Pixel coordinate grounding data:
——

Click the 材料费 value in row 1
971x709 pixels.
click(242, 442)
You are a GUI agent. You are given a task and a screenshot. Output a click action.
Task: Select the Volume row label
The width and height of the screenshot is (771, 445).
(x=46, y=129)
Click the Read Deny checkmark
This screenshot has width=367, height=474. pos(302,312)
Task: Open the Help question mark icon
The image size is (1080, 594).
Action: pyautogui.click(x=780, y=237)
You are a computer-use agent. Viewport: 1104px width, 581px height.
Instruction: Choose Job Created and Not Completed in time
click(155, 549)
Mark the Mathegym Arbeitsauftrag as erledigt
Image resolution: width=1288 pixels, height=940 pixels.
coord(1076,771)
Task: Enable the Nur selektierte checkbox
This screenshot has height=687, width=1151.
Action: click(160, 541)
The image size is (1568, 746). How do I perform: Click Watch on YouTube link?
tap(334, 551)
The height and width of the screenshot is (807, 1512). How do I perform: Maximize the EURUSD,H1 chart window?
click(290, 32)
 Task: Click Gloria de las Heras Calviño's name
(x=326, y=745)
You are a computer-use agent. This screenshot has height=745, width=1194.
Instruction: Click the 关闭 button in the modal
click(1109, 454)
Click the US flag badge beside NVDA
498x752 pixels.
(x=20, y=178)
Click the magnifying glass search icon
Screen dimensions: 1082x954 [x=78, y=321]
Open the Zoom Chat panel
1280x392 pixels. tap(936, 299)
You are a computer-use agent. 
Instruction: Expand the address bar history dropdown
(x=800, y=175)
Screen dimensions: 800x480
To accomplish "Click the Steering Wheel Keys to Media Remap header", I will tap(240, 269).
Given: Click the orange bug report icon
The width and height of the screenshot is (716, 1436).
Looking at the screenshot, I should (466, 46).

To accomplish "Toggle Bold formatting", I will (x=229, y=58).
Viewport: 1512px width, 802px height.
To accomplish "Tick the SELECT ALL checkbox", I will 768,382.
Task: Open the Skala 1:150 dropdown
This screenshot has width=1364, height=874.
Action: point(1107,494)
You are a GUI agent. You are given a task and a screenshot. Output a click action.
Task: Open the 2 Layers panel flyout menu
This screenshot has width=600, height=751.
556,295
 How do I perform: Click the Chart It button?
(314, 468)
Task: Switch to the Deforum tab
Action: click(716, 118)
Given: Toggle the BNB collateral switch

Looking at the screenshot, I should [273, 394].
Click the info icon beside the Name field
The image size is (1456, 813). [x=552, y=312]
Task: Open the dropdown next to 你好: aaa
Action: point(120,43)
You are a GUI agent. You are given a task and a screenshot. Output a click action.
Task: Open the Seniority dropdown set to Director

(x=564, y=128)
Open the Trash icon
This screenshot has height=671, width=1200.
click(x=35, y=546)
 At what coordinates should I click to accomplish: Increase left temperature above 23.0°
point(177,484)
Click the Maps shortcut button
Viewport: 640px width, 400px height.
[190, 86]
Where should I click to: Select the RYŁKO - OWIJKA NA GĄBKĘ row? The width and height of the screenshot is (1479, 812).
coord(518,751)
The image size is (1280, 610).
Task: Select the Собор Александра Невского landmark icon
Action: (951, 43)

——

Within the data above, count the lines that contain the string "will"; the reply is the number alone.

• _Completed task_: 3